Begriffserklärung/Gesetzesgrundlage
Der Aufenthaltstitel berechtigt eine Person sich in Deutschland aufzuhalten. Der Titel umfasst alle dafür notwendigen Dokumente sowie die eigentliche Erlaubnis durch die entsprechende Behörde.
Gemäß dem Aufenthaltsgesetz (AufenthG) gibt es sieben Aufenthaltstitel in Deutschland. Diese müssen vor der Einreise bei den entsprechenden Behörden beantragt werden. Die Gültigkeit hängt von der Art des Aufenthaltstitels ab. So sind gemäß Aufenthaltsgesetz einige befristet und können zwischen einem und fünf Jahre gültig sein. Andere werden unbefristet ausgestellt und sind somit dauerhaft gültig.

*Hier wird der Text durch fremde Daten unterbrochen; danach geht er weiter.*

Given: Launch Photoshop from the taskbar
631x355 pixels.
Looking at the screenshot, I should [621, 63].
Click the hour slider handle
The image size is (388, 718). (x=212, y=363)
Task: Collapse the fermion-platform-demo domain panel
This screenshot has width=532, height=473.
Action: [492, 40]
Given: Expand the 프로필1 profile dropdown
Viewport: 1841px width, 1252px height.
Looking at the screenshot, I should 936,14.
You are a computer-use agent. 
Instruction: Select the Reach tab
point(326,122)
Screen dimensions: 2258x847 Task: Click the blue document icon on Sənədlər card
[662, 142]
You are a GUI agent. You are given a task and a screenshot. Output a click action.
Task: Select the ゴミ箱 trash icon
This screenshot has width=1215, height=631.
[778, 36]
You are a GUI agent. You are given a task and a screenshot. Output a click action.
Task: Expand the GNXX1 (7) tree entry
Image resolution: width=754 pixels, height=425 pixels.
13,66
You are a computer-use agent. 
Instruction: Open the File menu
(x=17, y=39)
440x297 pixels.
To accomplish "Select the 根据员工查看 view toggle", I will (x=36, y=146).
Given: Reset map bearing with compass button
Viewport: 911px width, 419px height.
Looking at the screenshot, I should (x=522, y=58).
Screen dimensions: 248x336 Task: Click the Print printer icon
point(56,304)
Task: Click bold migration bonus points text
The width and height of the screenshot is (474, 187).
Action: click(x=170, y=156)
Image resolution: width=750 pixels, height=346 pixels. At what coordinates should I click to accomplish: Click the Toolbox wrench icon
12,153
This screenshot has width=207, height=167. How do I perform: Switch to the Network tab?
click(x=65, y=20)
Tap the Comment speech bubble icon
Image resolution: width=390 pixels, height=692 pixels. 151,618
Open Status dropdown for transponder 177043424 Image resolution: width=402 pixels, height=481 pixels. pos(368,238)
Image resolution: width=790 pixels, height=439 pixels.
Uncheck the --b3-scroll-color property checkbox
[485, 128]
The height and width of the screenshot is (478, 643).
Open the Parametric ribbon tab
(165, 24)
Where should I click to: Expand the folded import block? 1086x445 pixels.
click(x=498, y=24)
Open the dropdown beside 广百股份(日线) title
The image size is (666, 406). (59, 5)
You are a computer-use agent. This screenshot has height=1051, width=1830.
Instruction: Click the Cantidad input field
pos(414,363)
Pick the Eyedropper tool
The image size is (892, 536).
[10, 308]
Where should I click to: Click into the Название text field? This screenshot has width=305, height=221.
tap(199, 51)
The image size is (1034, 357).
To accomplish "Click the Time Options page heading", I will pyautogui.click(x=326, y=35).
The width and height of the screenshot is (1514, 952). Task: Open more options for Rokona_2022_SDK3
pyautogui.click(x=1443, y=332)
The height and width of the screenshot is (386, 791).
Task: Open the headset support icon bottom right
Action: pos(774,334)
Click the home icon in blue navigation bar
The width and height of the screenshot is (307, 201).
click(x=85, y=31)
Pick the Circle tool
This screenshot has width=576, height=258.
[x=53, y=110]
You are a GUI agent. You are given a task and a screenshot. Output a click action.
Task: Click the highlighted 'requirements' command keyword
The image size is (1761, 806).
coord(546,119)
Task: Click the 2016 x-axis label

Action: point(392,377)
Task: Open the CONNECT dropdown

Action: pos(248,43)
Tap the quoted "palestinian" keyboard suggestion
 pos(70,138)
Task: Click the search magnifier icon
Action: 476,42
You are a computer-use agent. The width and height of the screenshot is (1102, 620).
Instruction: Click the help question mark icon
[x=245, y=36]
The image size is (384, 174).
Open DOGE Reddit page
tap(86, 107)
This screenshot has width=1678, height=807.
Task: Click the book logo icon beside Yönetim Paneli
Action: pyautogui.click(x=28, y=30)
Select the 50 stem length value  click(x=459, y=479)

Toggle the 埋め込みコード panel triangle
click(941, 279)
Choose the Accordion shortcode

Beachte: Für Bürger der Europäischen Union (EU) und Staaten des Europäischen Wirtschaftsraumes (EWR-Staaten) sowie der Schweiz ist in der Regel kein Aufenthaltstitel notwendig, wenn sie sich innerhalb der EU oder des EWR-Raumes bewegen. (Schengener Abkommen vom 14.06.1985)
Welche Staaten gehören zur EU und zum EWR?
Arten der Aufenthaltstitel (§ 4 AufenthG)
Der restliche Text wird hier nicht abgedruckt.